Consider the arbitrary quadratic equation $ax^2 + bx + c = 0$ for real numbers $a$, $b$, $c$ with $a\neq0$. By the fundamental theorem of algebra this equation has two roots $x_1$, $x_2$, over the complex numbers. Using the factor theorem gives the factorization $ax^2 + bx + c = a(x-x_1)(x-x_2) .$ Expanding out the right-hand side gives $ax^2 - a(x_1+x_2)x + ax_1x_2 ,$ and equating coefficients with the original expression gives the following system of equations: \begin{align*} b &= - a(x_1+x_2) \\ c &= ax_1x_2 \end{align*} And now it is non-obvious how to proceed and solve for $x_1$, $x_2$.
It turns out that it is fruitful to introduce the new variable $y_1$ by the definition $y_1 = a(x_1-x_2) .$ Then the following identity is satisfied: $y_1^2 = b^2 - 4ac .$ This can be found using Maple, for example.
Now $y_1$ can be found by taking a square root.
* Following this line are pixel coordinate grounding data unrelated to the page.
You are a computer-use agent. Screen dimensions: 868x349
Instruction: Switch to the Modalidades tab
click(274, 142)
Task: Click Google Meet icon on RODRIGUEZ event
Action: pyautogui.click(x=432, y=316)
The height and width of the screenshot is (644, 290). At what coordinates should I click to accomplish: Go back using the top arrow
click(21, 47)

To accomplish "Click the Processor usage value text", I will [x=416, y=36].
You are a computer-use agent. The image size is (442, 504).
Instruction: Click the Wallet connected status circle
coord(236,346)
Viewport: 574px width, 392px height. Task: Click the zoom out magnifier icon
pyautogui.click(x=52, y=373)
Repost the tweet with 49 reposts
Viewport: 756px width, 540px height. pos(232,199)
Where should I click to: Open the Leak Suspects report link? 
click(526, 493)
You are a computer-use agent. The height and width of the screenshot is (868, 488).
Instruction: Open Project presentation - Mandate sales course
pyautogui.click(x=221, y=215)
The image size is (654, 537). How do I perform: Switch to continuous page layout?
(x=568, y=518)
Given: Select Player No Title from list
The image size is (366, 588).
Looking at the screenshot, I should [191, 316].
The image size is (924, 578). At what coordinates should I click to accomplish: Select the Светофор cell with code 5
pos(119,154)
In this case, either square root will work, although the choice will affect which root is named $x_1$ and which is named $x_2$.
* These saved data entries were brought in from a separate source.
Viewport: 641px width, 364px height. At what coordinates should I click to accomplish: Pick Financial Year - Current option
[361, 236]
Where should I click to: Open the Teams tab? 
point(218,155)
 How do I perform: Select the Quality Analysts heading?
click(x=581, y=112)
Once $y_1$ has been determined, one can solve the linear system \begin{align*} b &= - a(x_1+x_2) \\ y_1 &= a(x_1-x_2) \end{align*} for $x_1$ and $x_2$. The solution is given by \begin{align*} x_1 &= (-b+y_1)/(2a) \\ x_2 &= (-b-y_1)/(2a) \end{align*} or more compactly by $x = \frac{-b\pm y_1}{2a} ,$ which is of course the familiar formula.